Source data:
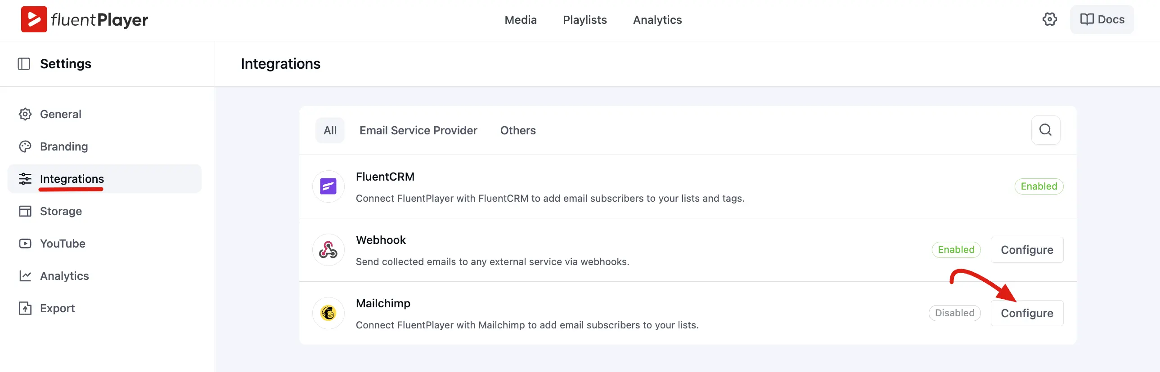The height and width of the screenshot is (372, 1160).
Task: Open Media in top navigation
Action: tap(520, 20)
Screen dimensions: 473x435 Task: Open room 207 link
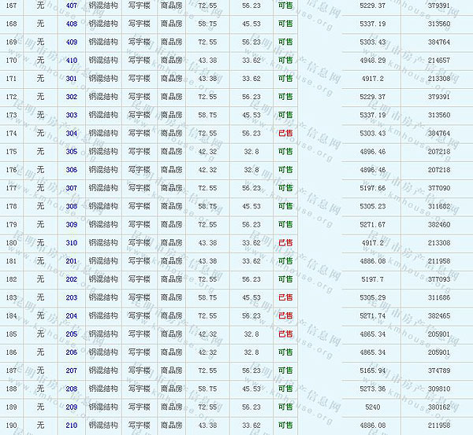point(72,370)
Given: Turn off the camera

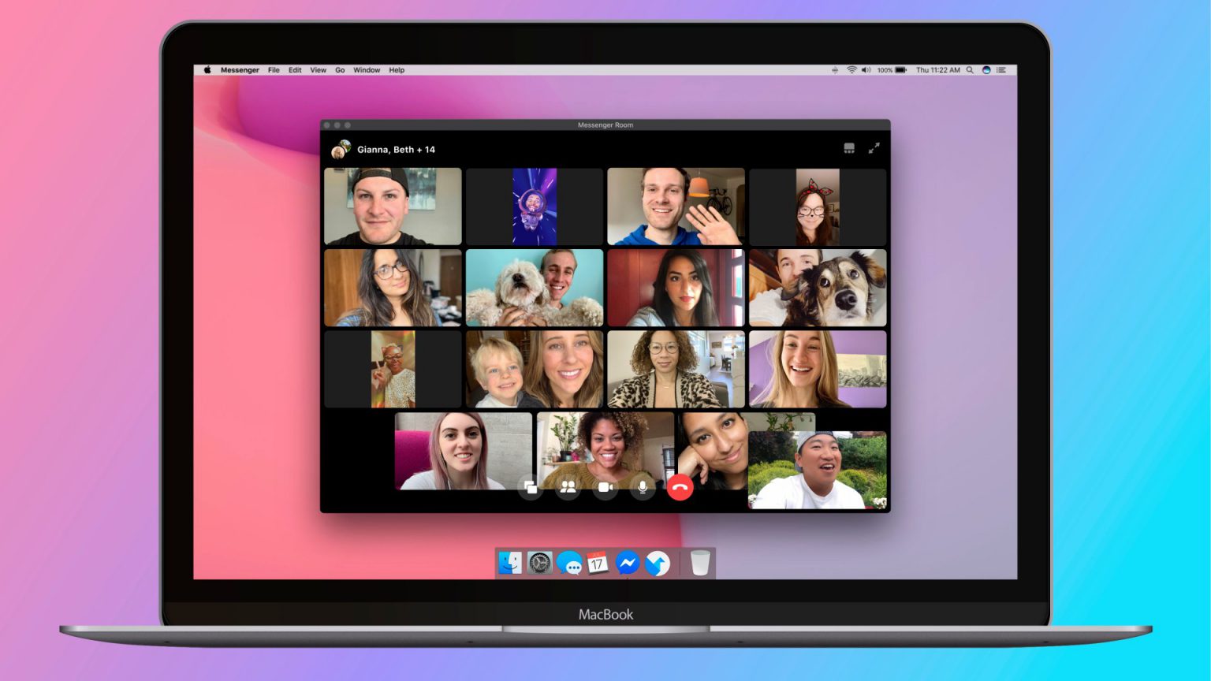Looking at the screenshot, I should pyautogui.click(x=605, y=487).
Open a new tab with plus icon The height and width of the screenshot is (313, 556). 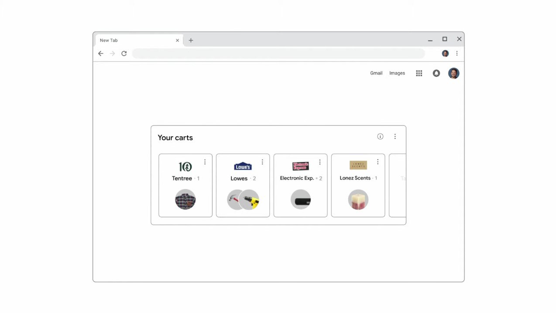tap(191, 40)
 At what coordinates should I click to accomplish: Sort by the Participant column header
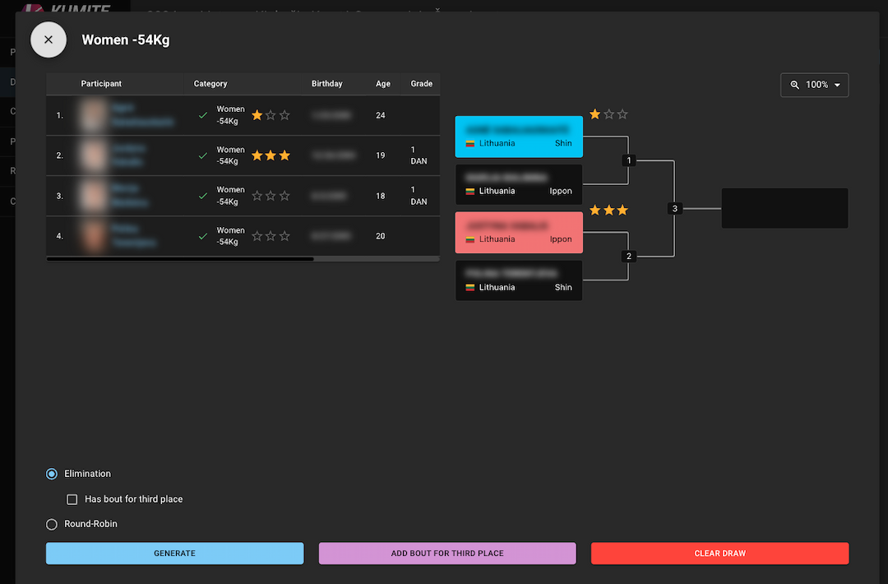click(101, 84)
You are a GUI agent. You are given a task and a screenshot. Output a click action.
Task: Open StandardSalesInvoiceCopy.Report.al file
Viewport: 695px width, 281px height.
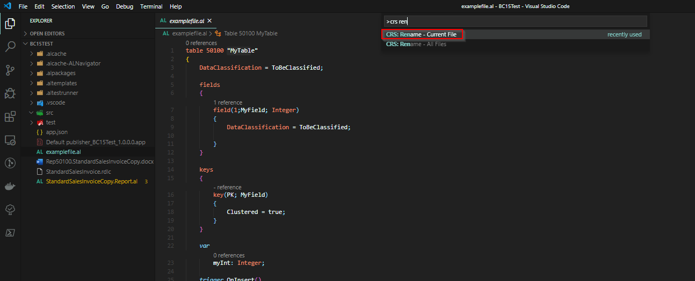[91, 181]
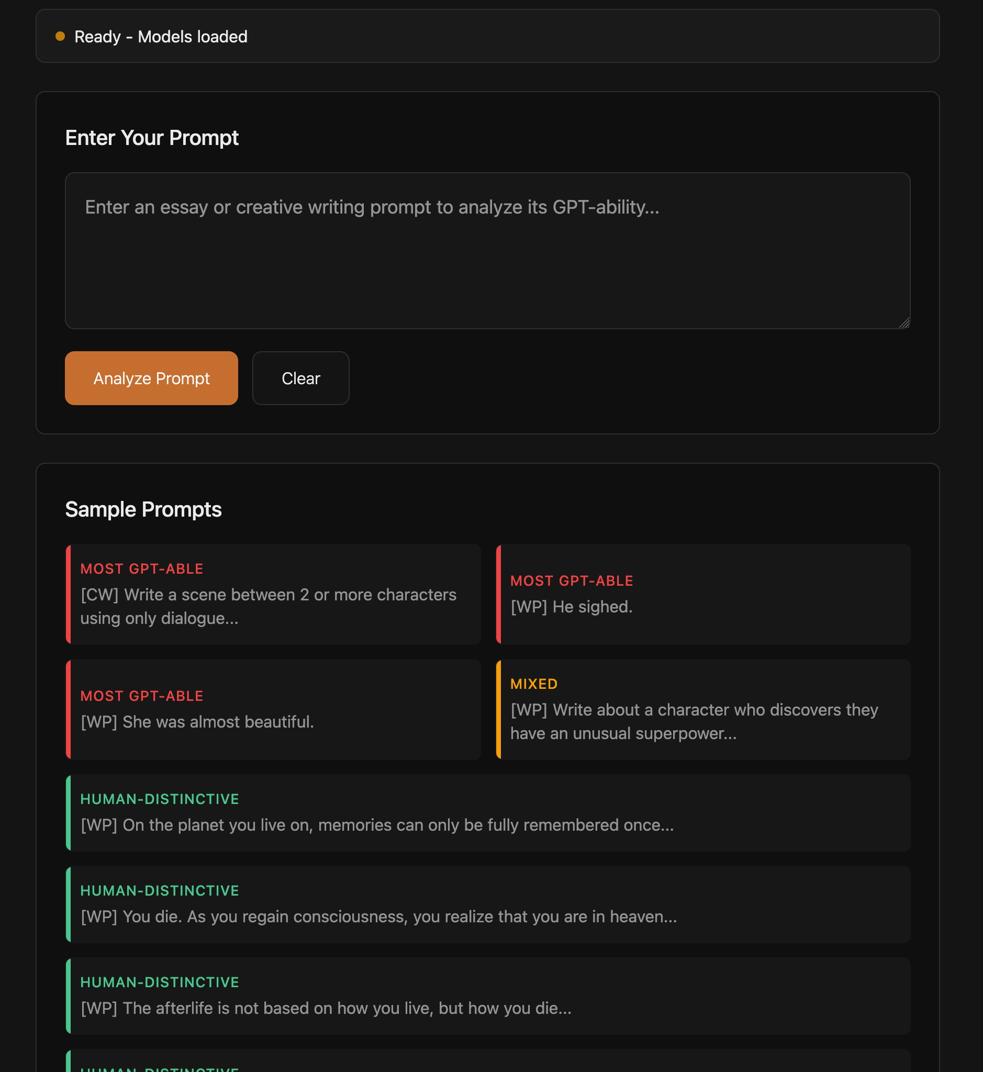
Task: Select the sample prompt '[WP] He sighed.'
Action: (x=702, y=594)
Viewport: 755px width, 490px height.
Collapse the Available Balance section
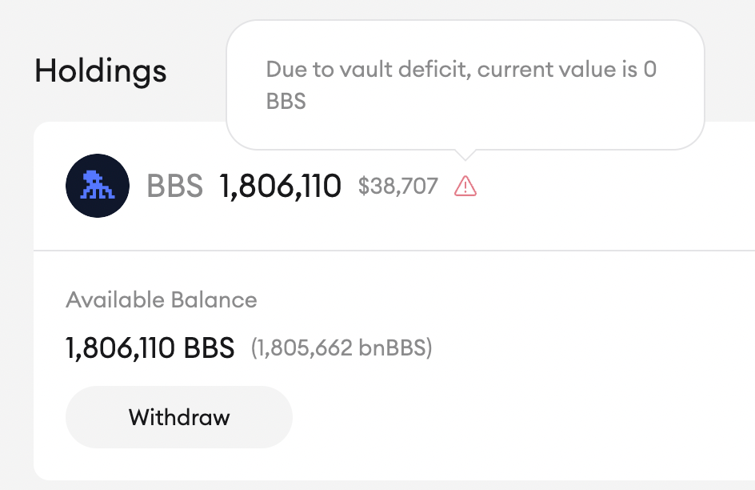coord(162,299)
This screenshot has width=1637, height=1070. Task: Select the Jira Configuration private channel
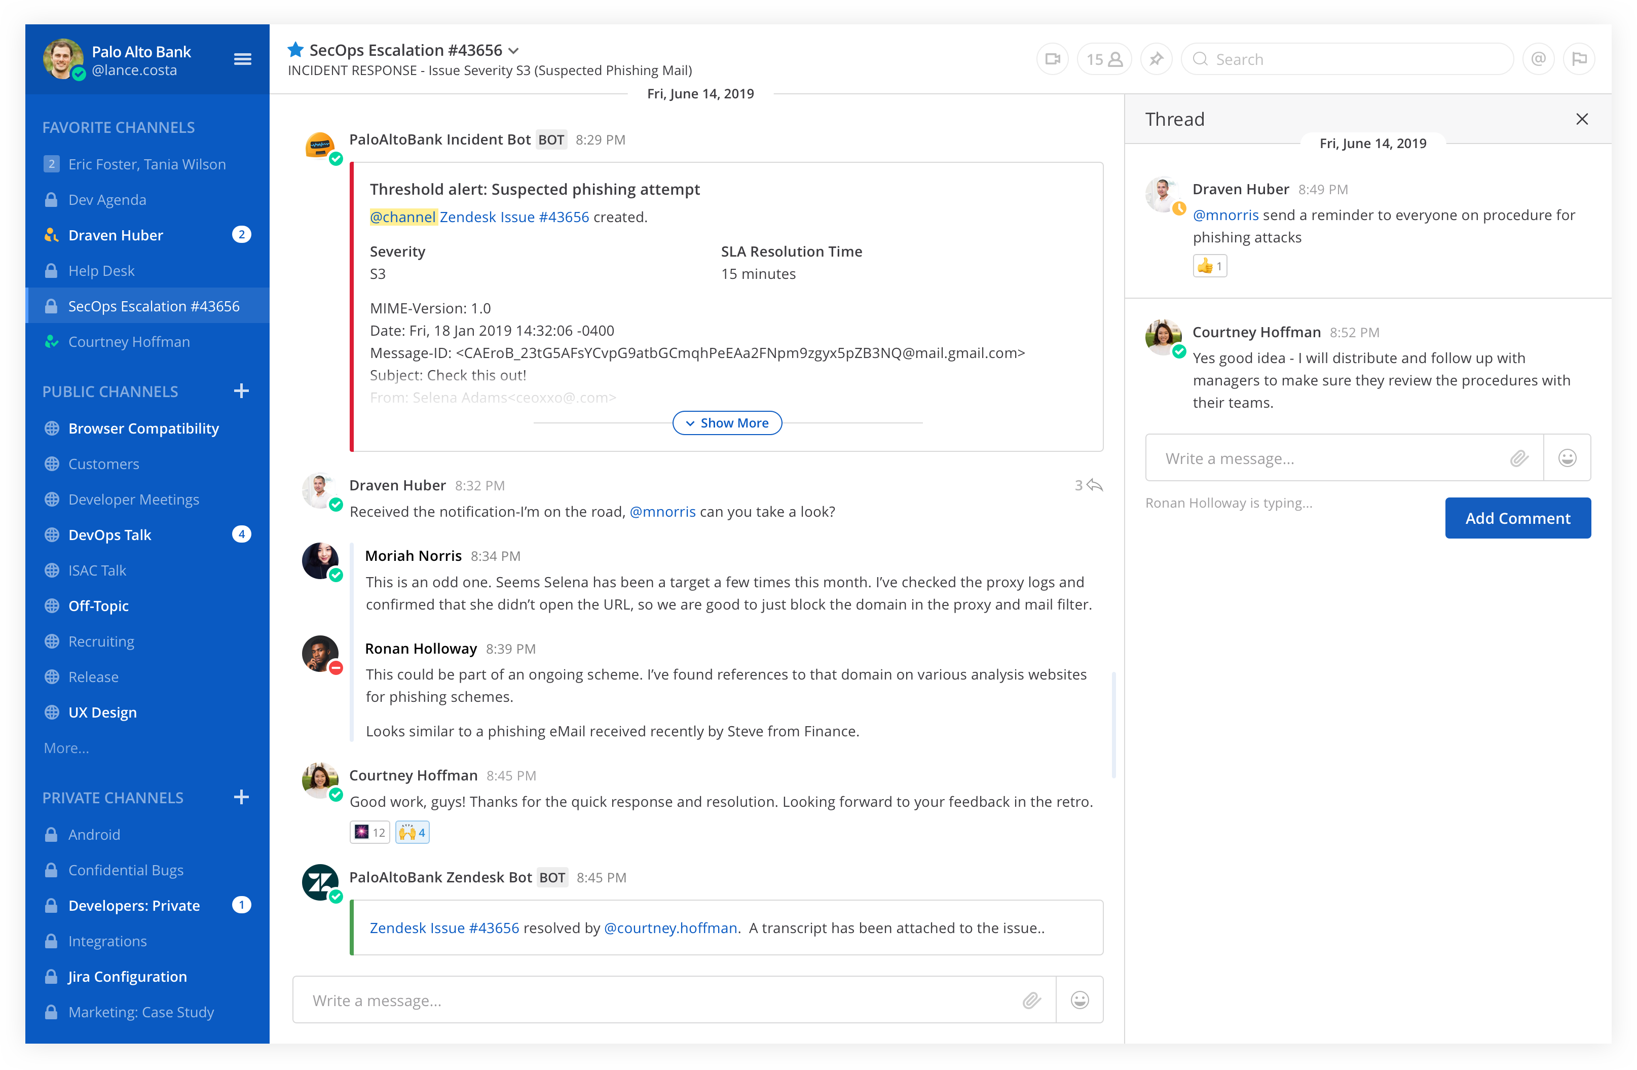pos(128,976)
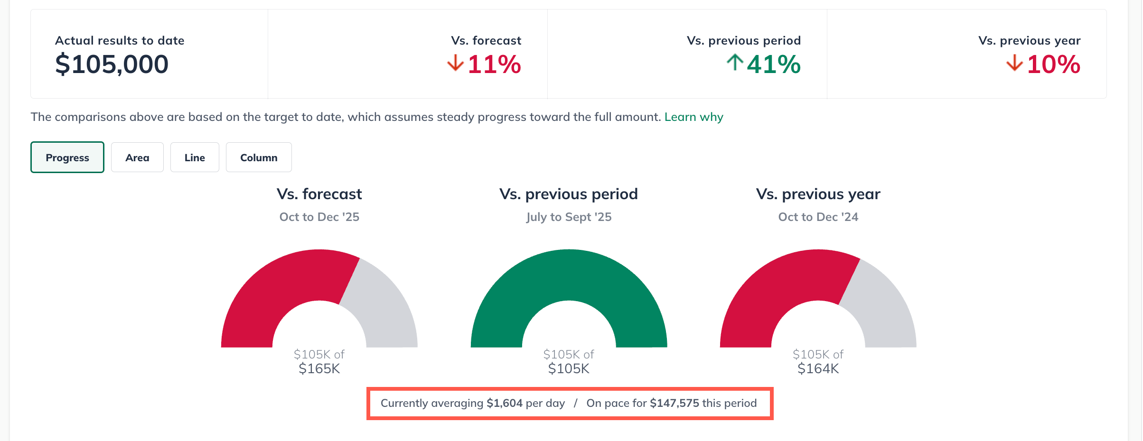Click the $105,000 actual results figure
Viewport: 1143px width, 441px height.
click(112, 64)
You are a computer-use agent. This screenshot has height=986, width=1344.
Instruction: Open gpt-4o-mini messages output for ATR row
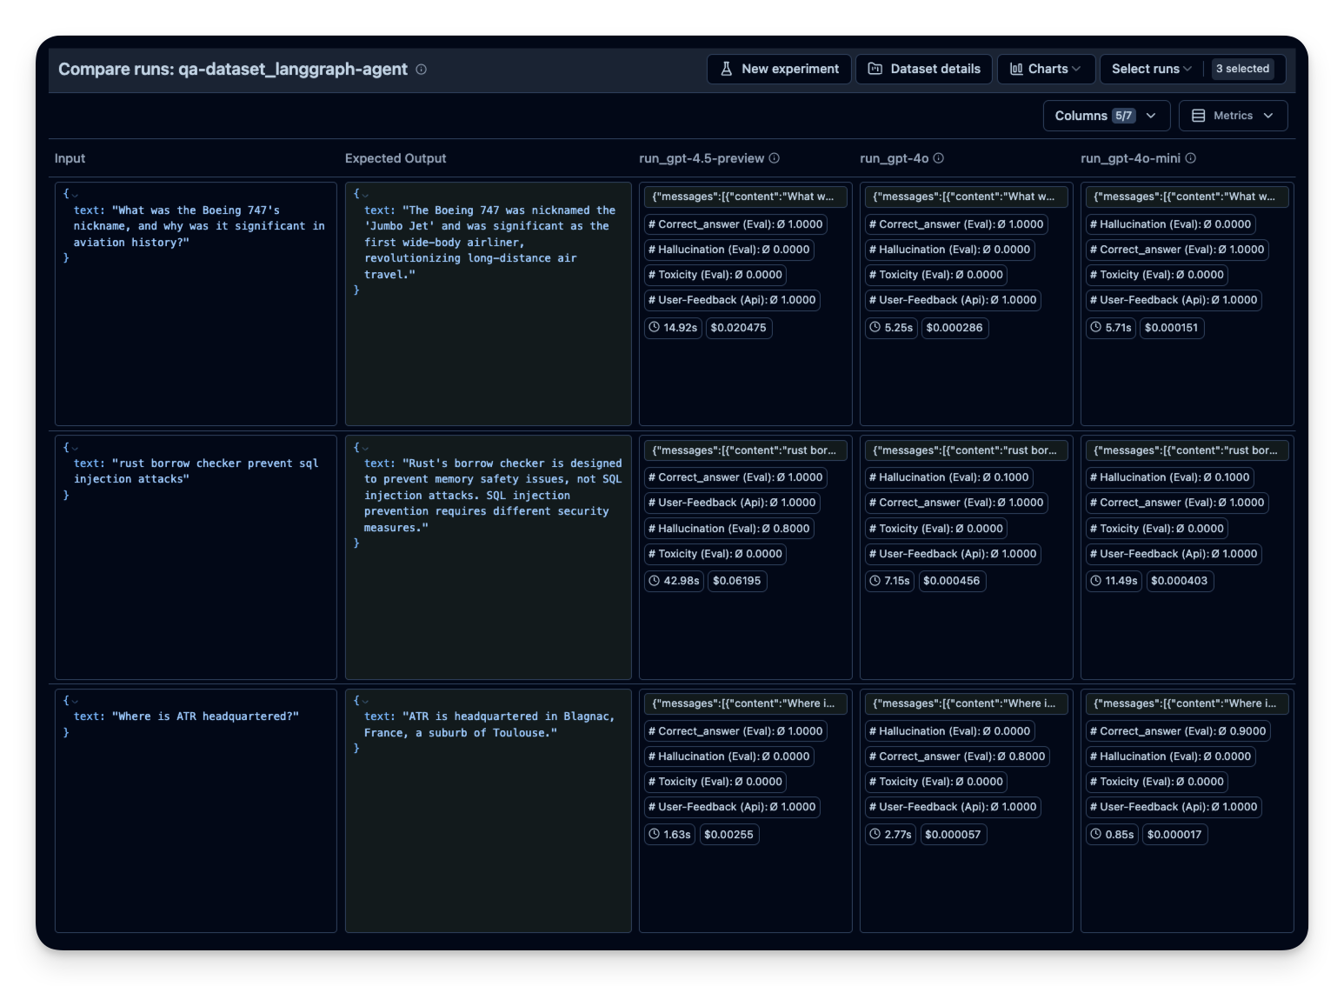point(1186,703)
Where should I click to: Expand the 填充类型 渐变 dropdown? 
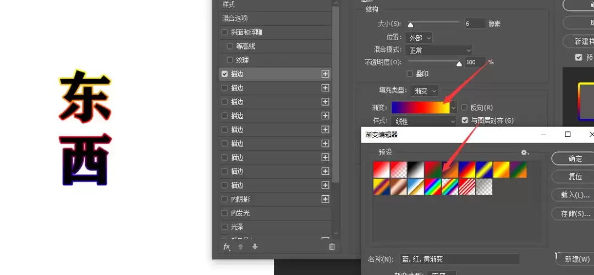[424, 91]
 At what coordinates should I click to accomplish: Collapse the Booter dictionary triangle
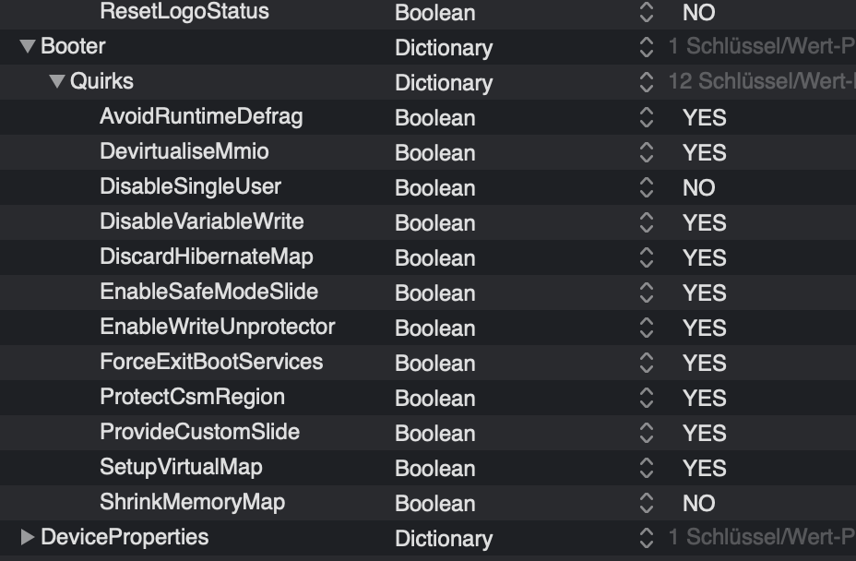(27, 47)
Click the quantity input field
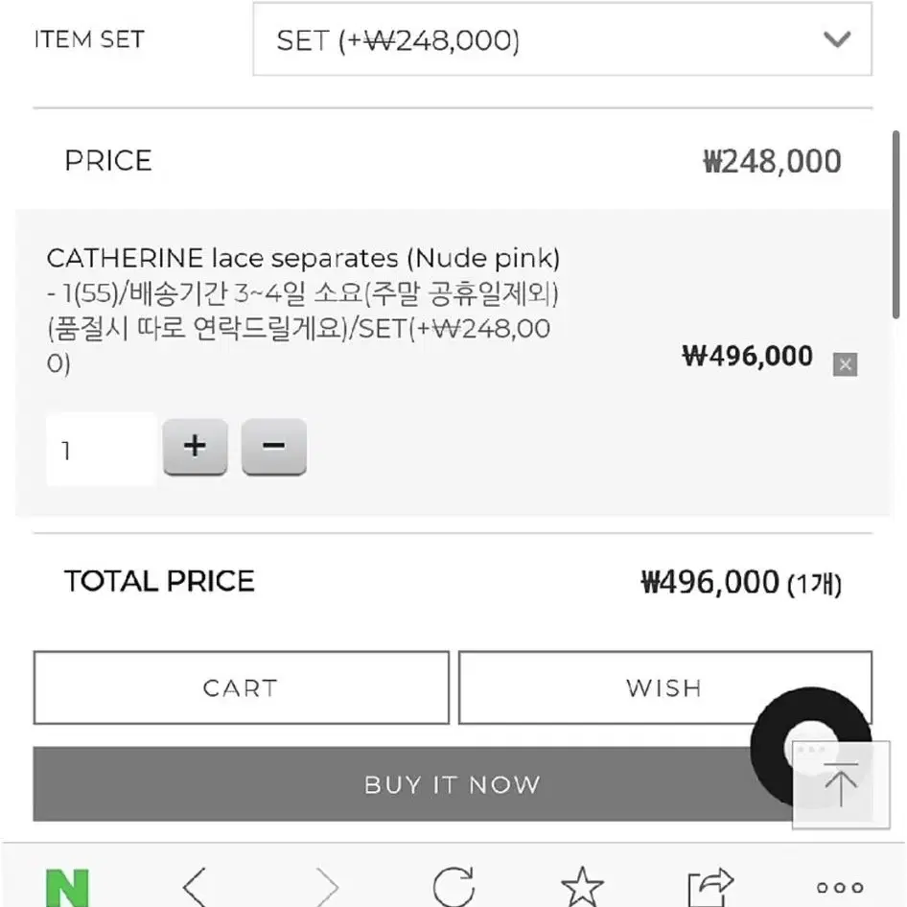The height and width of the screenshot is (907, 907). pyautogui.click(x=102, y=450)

Problem: In the records above, find the line that contains "At what coordinates should I click to accomplish: Collapse" and repeat exactly that line and all lines after it to the end. Do not include pictures.

Task answer:
 At what coordinates should I click to accomplish: Collapse the Booter dictionary triangle
(27, 47)
Click the quantity input field
The height and width of the screenshot is (907, 907). pyautogui.click(x=102, y=450)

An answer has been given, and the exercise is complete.